● DATA LISTING:
------------------------------
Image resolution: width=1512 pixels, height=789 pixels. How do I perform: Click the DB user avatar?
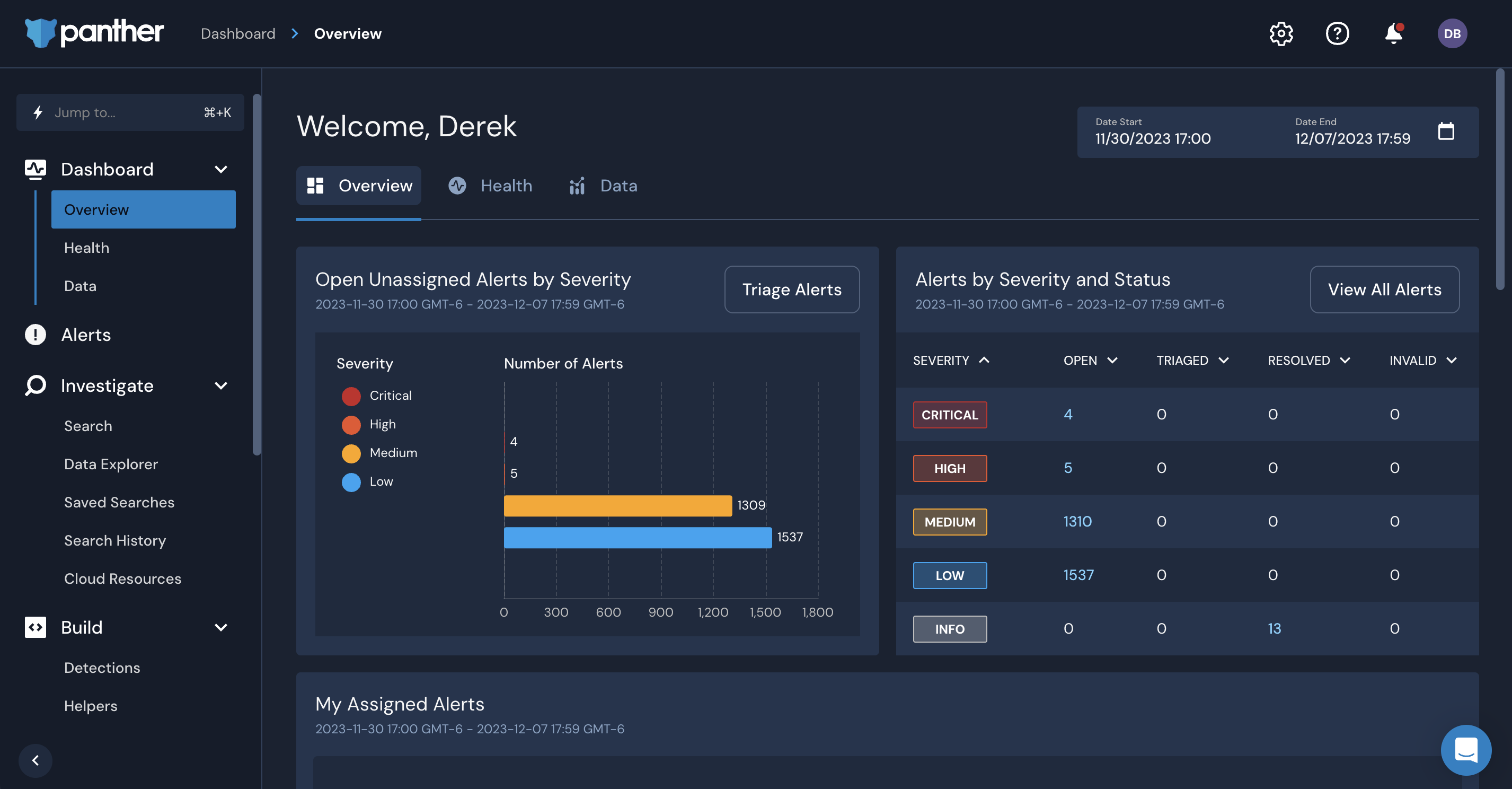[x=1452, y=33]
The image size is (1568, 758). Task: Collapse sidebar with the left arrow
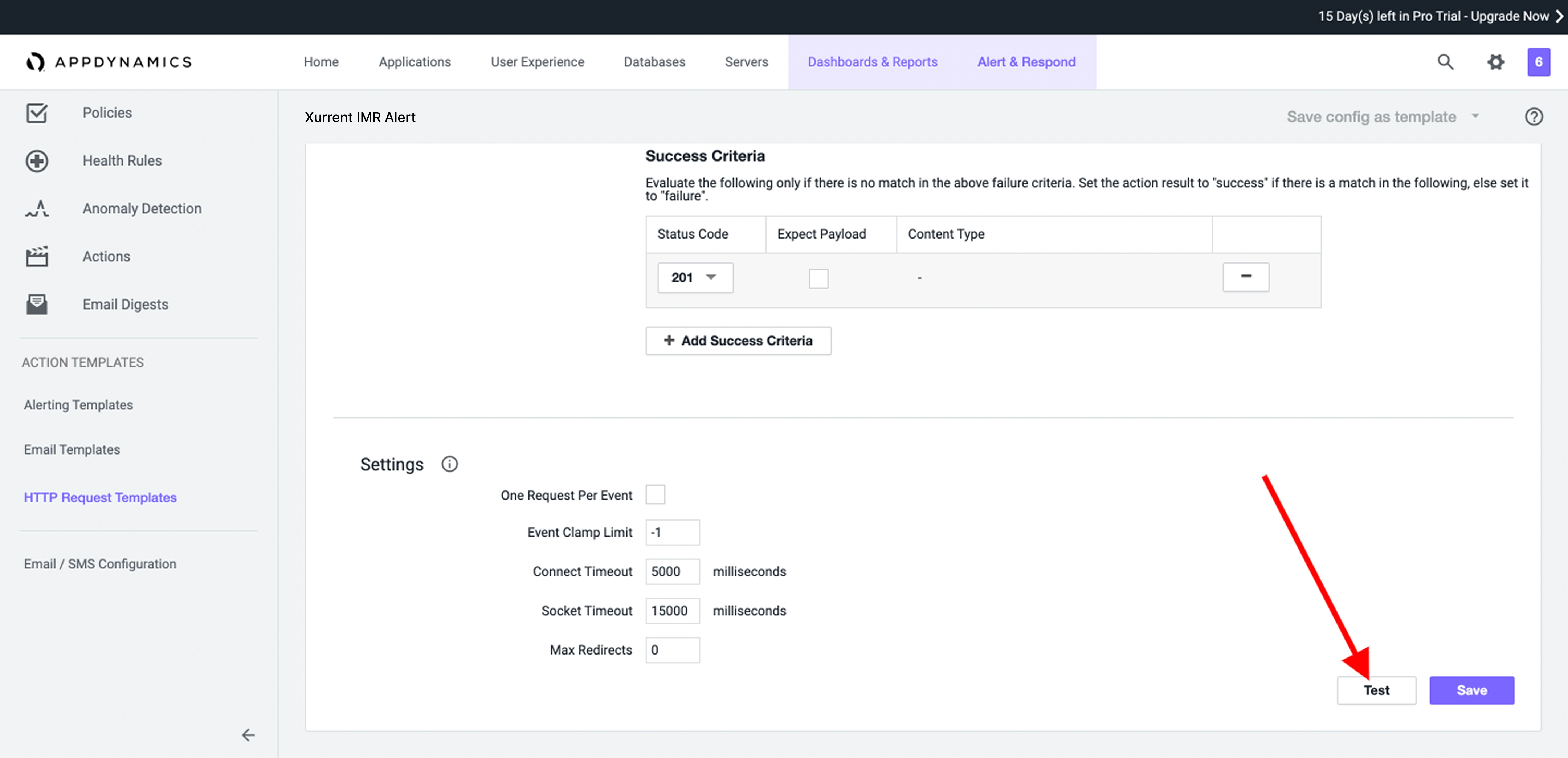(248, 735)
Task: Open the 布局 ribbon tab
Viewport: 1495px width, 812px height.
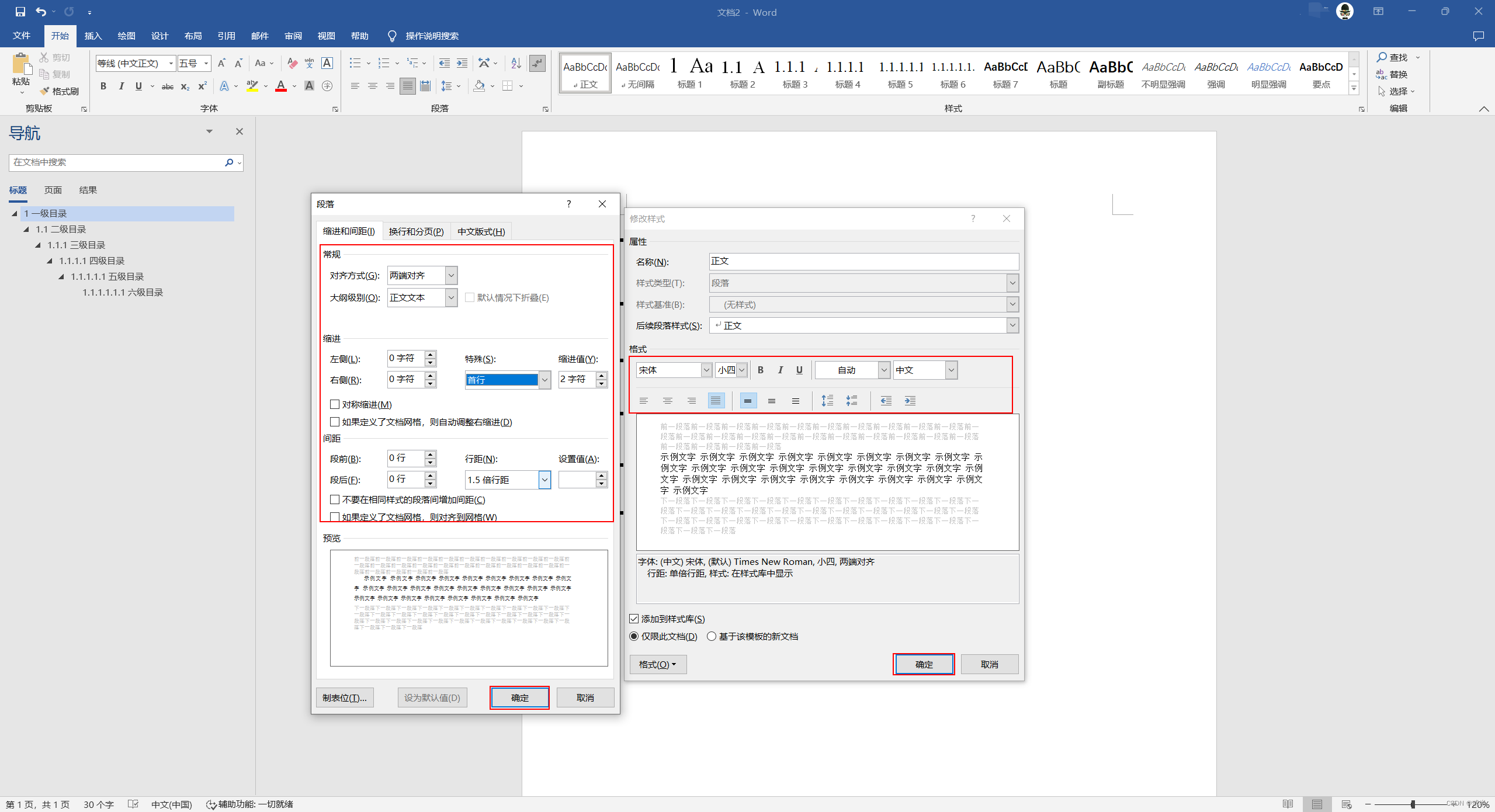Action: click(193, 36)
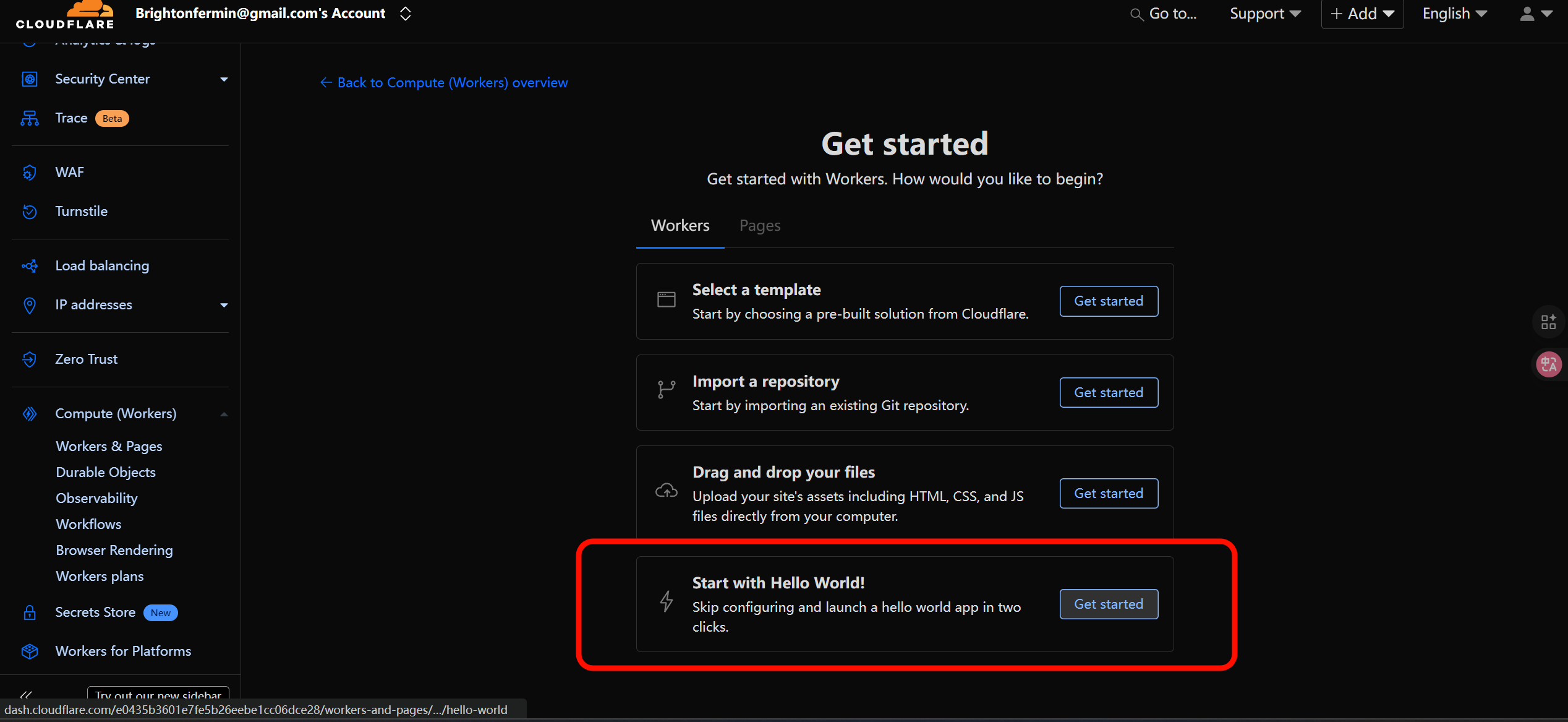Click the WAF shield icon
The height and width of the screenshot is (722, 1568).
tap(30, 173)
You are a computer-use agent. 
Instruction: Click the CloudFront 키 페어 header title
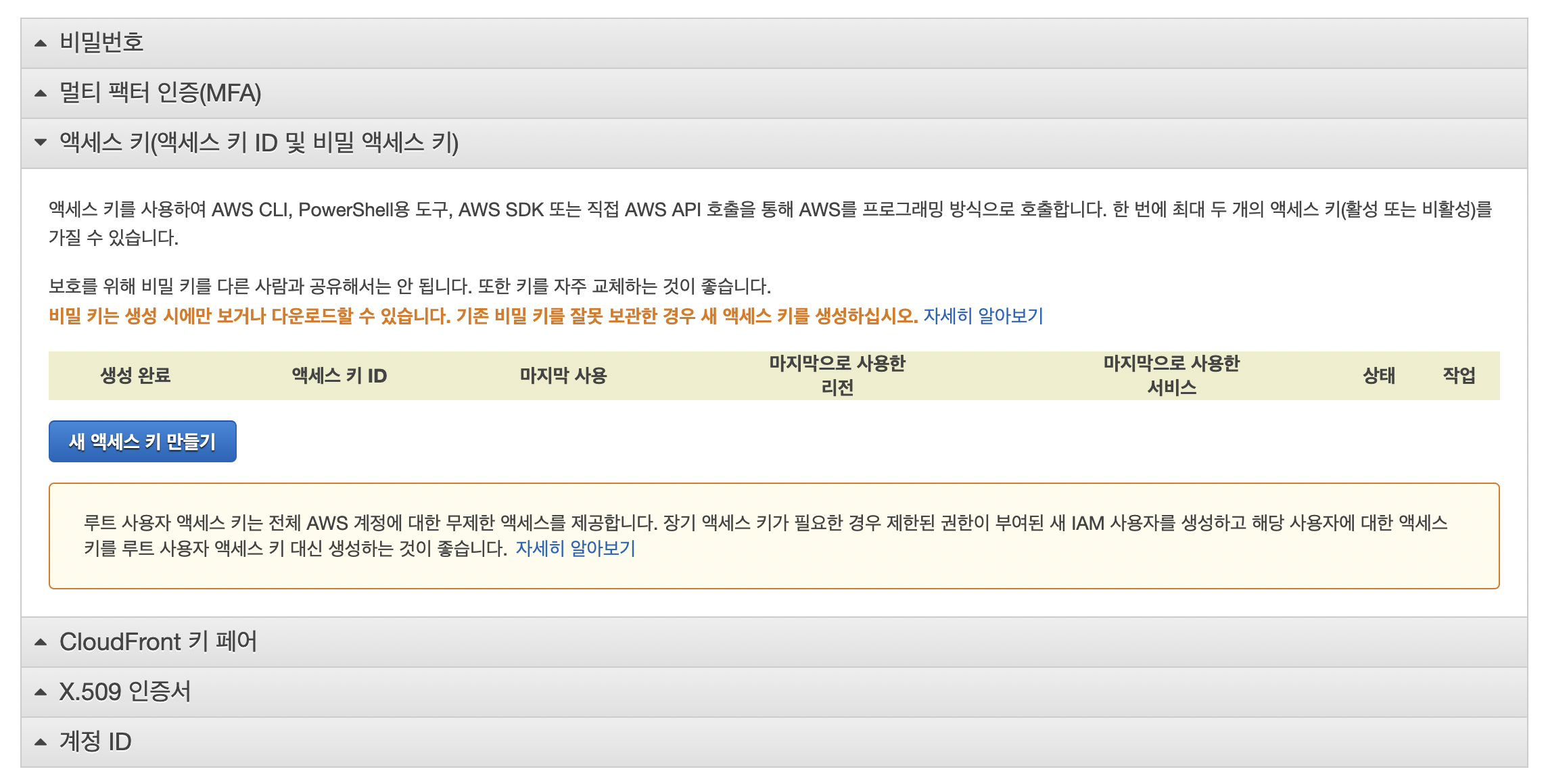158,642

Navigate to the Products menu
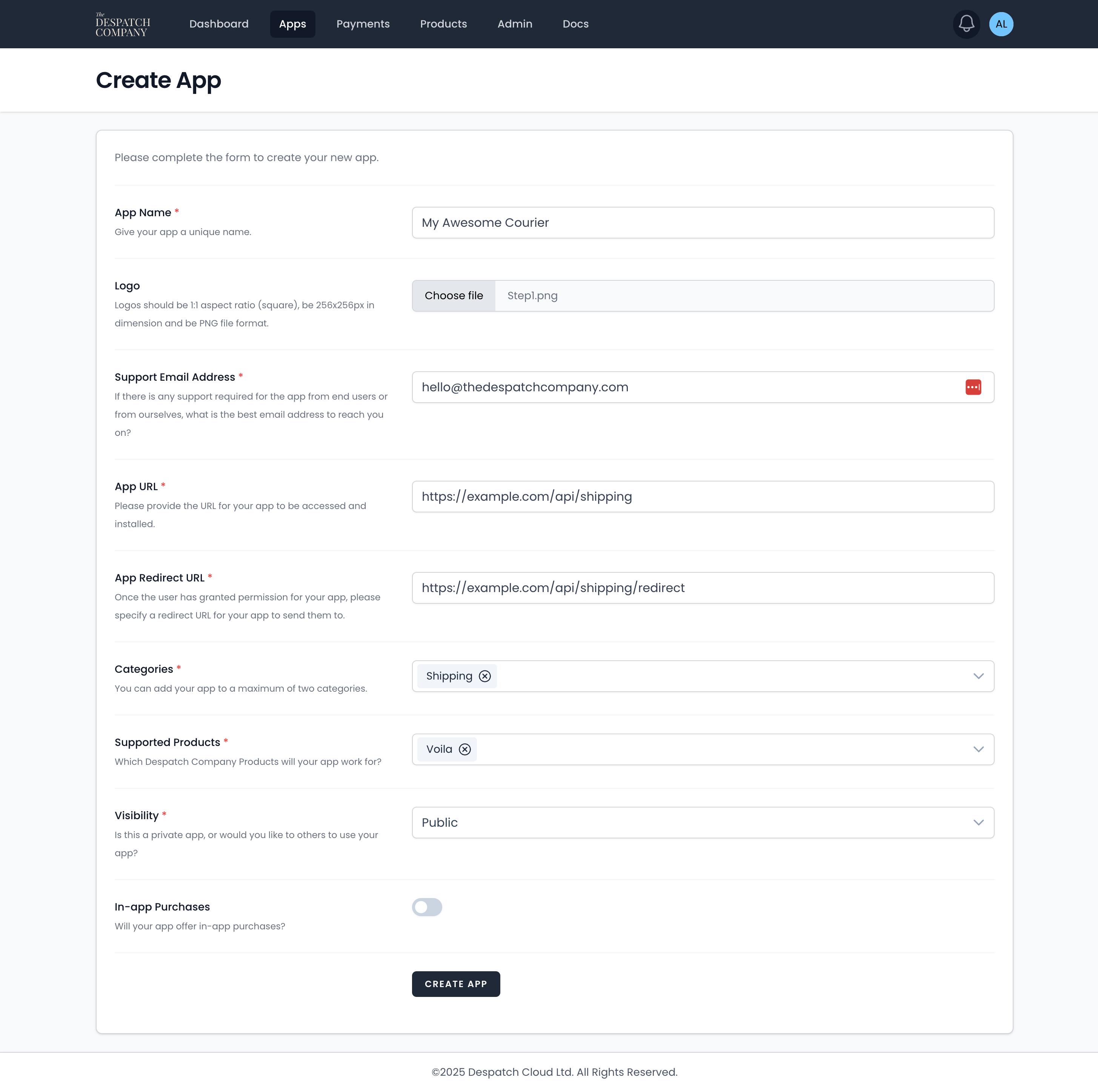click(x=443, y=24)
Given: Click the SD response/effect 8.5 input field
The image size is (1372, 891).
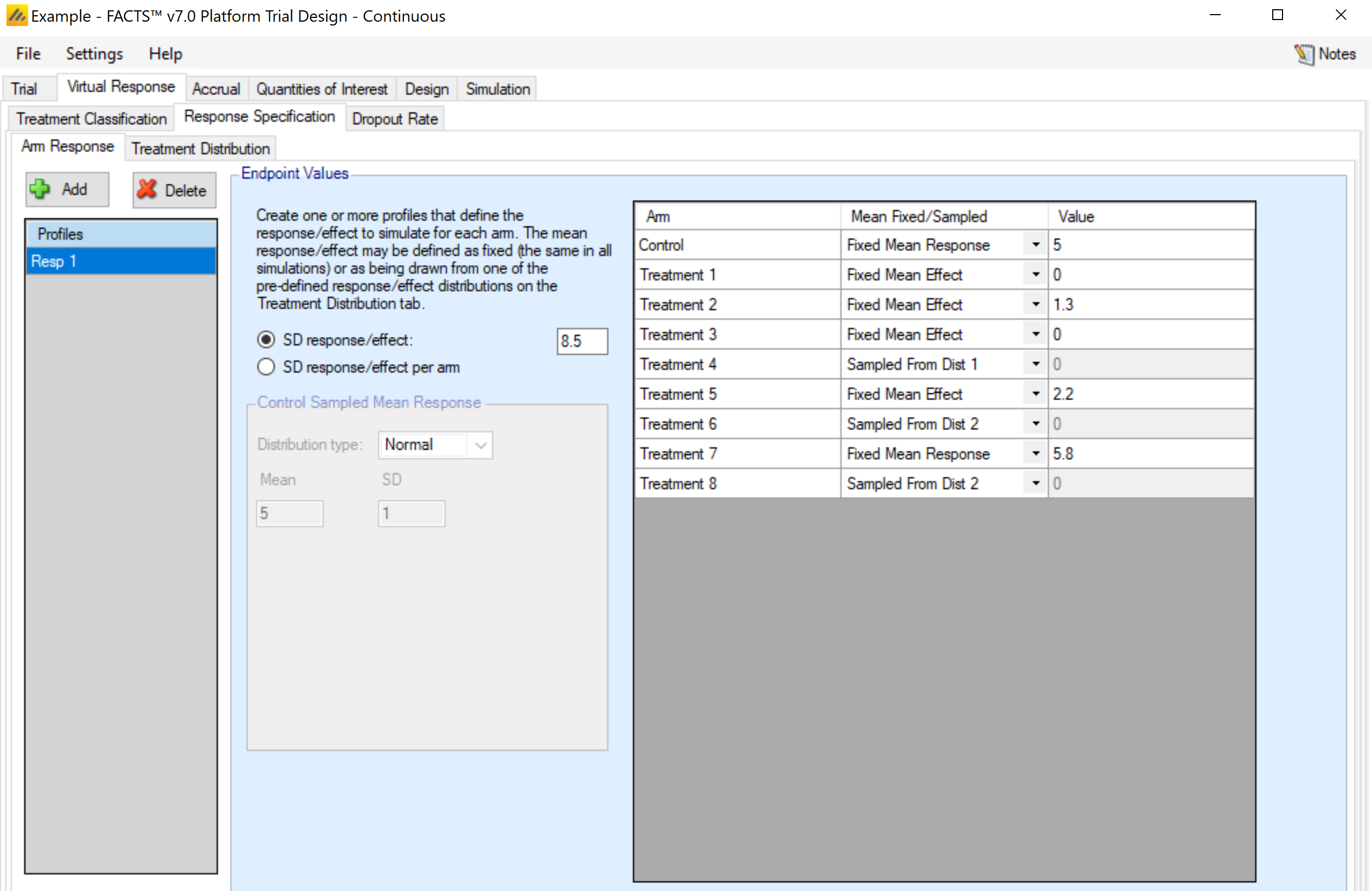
------------------------------
● WHAT THE TASK ASKS: Keep every word of the records exact as you write them out, but drop the pictures.

● ANSWER AREA:
Image resolution: width=1512 pixels, height=789 pixels. How do I perform: Click the DB user avatar?
[x=1452, y=33]
The image size is (1568, 758). Task: Collapse sidebar with the left arrow
(248, 735)
Task: Open the 布局 ribbon tab
Viewport: 1495px width, 812px height.
Action: click(193, 36)
Click the WAF shield icon
The height and width of the screenshot is (722, 1568).
tap(30, 173)
You are a computer-use agent. 
Instruction: Click the CloudFront 키 페어 header title
158,642

Navigate to the Products menu
click(x=443, y=24)
Given: Click the SD response/effect 8.5 input field
The image size is (1372, 891).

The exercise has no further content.